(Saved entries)
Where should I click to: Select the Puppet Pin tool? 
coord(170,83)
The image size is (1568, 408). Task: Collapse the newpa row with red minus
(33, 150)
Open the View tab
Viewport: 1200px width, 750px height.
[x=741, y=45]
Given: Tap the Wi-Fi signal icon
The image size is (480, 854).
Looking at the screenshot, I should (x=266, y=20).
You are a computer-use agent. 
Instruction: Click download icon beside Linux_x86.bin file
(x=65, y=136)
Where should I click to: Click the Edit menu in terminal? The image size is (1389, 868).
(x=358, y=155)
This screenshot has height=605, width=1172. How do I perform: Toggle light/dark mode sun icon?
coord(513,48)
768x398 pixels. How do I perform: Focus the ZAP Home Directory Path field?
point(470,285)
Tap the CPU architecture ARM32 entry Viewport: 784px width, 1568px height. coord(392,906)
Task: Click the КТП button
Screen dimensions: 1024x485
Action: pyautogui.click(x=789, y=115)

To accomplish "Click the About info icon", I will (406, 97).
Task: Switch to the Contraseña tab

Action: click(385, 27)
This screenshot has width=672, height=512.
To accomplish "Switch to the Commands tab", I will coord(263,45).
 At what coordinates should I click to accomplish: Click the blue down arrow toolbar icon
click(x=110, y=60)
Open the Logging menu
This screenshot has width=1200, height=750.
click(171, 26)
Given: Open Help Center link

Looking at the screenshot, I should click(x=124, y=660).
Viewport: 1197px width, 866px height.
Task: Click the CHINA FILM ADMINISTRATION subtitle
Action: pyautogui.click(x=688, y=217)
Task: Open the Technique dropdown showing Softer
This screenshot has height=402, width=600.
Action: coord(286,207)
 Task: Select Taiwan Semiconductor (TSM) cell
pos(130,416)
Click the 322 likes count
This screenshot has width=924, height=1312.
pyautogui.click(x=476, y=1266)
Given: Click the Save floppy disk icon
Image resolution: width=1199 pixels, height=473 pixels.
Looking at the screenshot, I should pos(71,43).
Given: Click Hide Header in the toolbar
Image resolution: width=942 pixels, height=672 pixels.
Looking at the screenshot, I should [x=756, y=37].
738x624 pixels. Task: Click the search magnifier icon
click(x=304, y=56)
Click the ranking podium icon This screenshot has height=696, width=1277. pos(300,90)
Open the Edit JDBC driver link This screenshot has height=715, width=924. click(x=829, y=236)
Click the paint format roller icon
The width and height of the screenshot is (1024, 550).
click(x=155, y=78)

*About this task*: Return every entry verbatim.

*Completed exercise*:
Where should I click to: Select the Puppet Pin tool? 
coord(170,83)
The image size is (1568, 408). Task: Collapse the newpa row with red minus
(33, 150)
Open the View tab
Viewport: 1200px width, 750px height.
[x=741, y=45]
Given: Tap the Wi-Fi signal icon
The image size is (480, 854).
Looking at the screenshot, I should (x=266, y=20).
You are a computer-use agent. 
Instruction: Click download icon beside Linux_x86.bin file
(x=65, y=136)
Where should I click to: Click the Edit menu in terminal? The image size is (1389, 868).
(x=358, y=155)
This screenshot has height=605, width=1172. How do I perform: Toggle light/dark mode sun icon?
coord(513,48)
768x398 pixels. How do I perform: Focus the ZAP Home Directory Path field?
point(470,285)
Tap the CPU architecture ARM32 entry Viewport: 784px width, 1568px height. coord(392,906)
Task: Click the КТП button
Screen dimensions: 1024x485
Action: pyautogui.click(x=789, y=115)

To accomplish "Click the About info icon", I will (406, 97).
Task: Switch to the Contraseña tab

Action: click(385, 27)
This screenshot has width=672, height=512.
To accomplish "Switch to the Commands tab", I will coord(263,45).
 At what coordinates should I click to accomplish: Click the blue down arrow toolbar icon
click(x=110, y=60)
Open the Logging menu
This screenshot has width=1200, height=750.
click(171, 26)
Given: Open Help Center link

Looking at the screenshot, I should click(x=124, y=660).
Viewport: 1197px width, 866px height.
Task: Click the CHINA FILM ADMINISTRATION subtitle
Action: pyautogui.click(x=688, y=217)
Task: Open the Technique dropdown showing Softer
This screenshot has height=402, width=600.
Action: coord(286,207)
 Task: Select Taiwan Semiconductor (TSM) cell
pos(130,416)
Click the 322 likes count
This screenshot has width=924, height=1312.
pyautogui.click(x=476, y=1266)
Given: Click the Save floppy disk icon
Image resolution: width=1199 pixels, height=473 pixels.
Looking at the screenshot, I should pos(71,43).
Given: Click Hide Header in the toolbar
Image resolution: width=942 pixels, height=672 pixels.
Looking at the screenshot, I should [x=756, y=37].
738x624 pixels. Task: Click the search magnifier icon
click(x=304, y=56)
Click the ranking podium icon This screenshot has height=696, width=1277. pos(300,90)
Open the Edit JDBC driver link This screenshot has height=715, width=924. click(x=829, y=236)
Click the paint format roller icon
The width and height of the screenshot is (1024, 550).
click(x=155, y=78)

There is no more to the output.